Table 1 Case reports of drug-induced bullous pemphigoid over the past 5 years

To address this issue, Stavropoulos [27] proposed four possible pathogenetic mechanisms of drug-induced BP: (1) the drug affects the immune regulation of T-regulatory cells and releases autoantibodies against the BMZ, (2) the drugs are perceived as pathogenic antigens leading to autoantibody formation, (3) some drugs act as antigenic haptens, which bind and modify protein molecules on the basement membrane, producing specific autoantibodies, and (4) drugs containing sulfhydryl groups directly destroy the dermal-epidermal junction, thereby exposing autoantigens. Since BP and MMP are both AIBDs, we propose that the pathogenetic mechanisms of enalapril maleate-induced MMP are similar to that of drug-induced BP.

In conclusion, we advise to closely monitor to patients presenting with repeated erosion and blisters in the oral mucosa.
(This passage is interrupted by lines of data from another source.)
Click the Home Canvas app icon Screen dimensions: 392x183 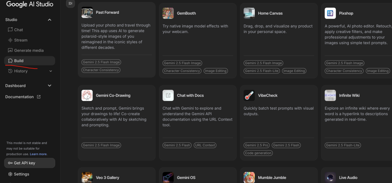249,13
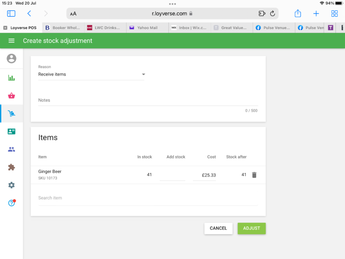Image resolution: width=345 pixels, height=259 pixels.
Task: Open Settings gear in sidebar
Action: pos(12,185)
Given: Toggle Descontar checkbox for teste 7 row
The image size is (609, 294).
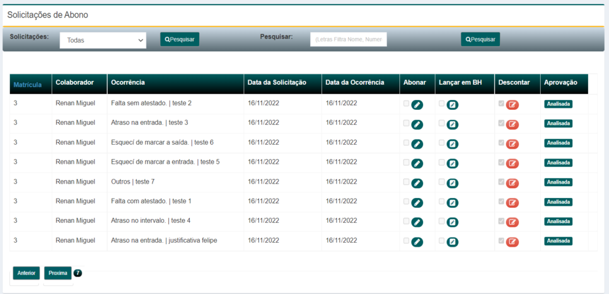Looking at the screenshot, I should coord(502,182).
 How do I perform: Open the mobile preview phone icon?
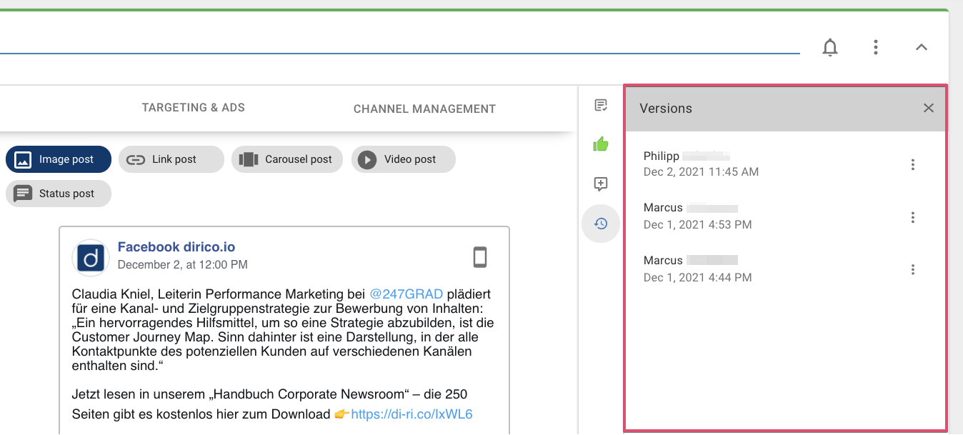(x=480, y=257)
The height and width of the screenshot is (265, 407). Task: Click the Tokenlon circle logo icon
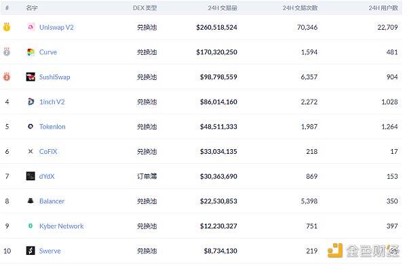(x=31, y=127)
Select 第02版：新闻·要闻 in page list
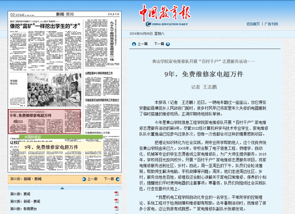Image resolution: width=295 pixels, height=214 pixels. [25, 201]
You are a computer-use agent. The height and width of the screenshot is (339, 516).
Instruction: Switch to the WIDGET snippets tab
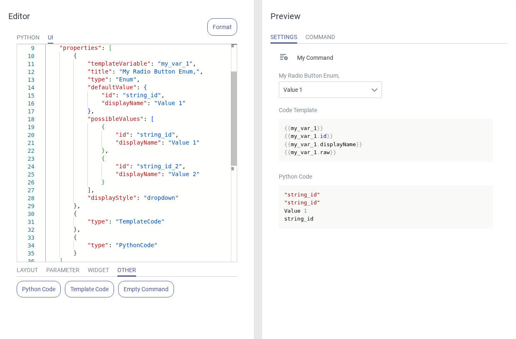(98, 270)
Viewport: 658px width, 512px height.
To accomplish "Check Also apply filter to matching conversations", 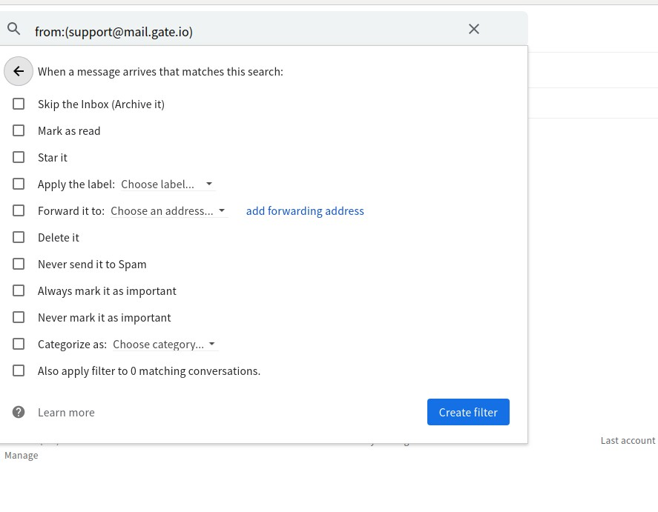I will pos(19,371).

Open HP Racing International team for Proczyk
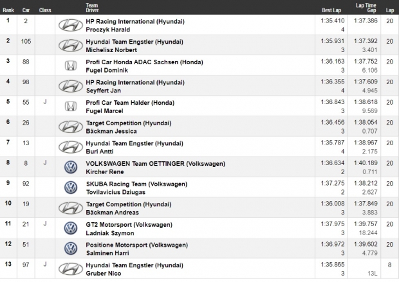coord(135,21)
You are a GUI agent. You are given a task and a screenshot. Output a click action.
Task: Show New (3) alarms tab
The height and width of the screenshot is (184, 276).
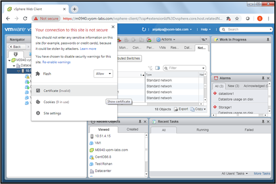tap(234, 86)
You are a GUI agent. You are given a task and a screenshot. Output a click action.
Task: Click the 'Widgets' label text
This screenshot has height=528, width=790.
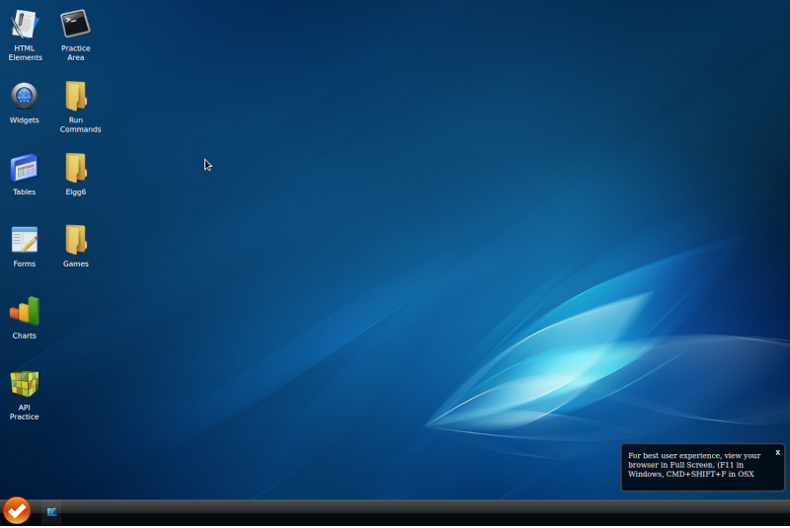coord(25,120)
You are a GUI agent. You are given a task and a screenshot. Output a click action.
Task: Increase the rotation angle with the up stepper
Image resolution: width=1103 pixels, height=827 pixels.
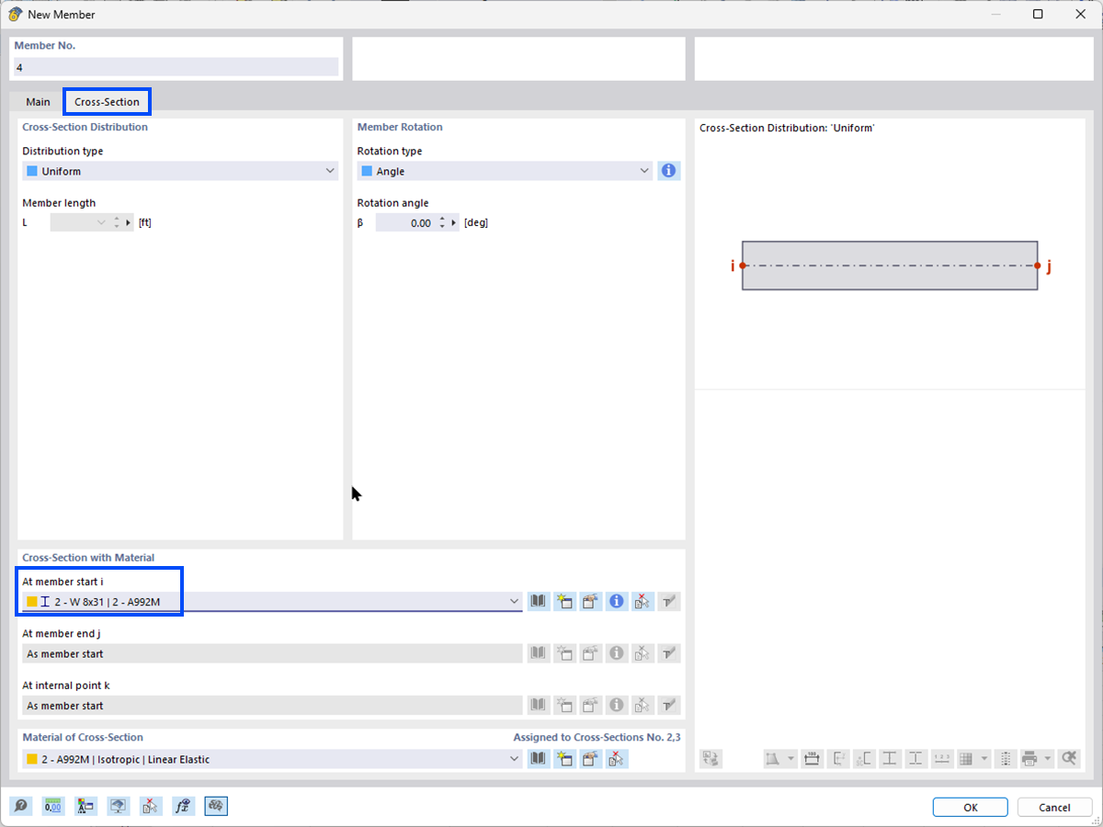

Furthermore, histopathology, DIF, IIF, and ELISA should be used to assess the patient’s condition and make a diagnosis. The patient’s medical history can also be beneficial for identifying the causative factors, as in our case, where we identified and excluded the inducing factor during treatment. This idea is especially true given the mounting evidence regarding a correlation between specific medications and MMP.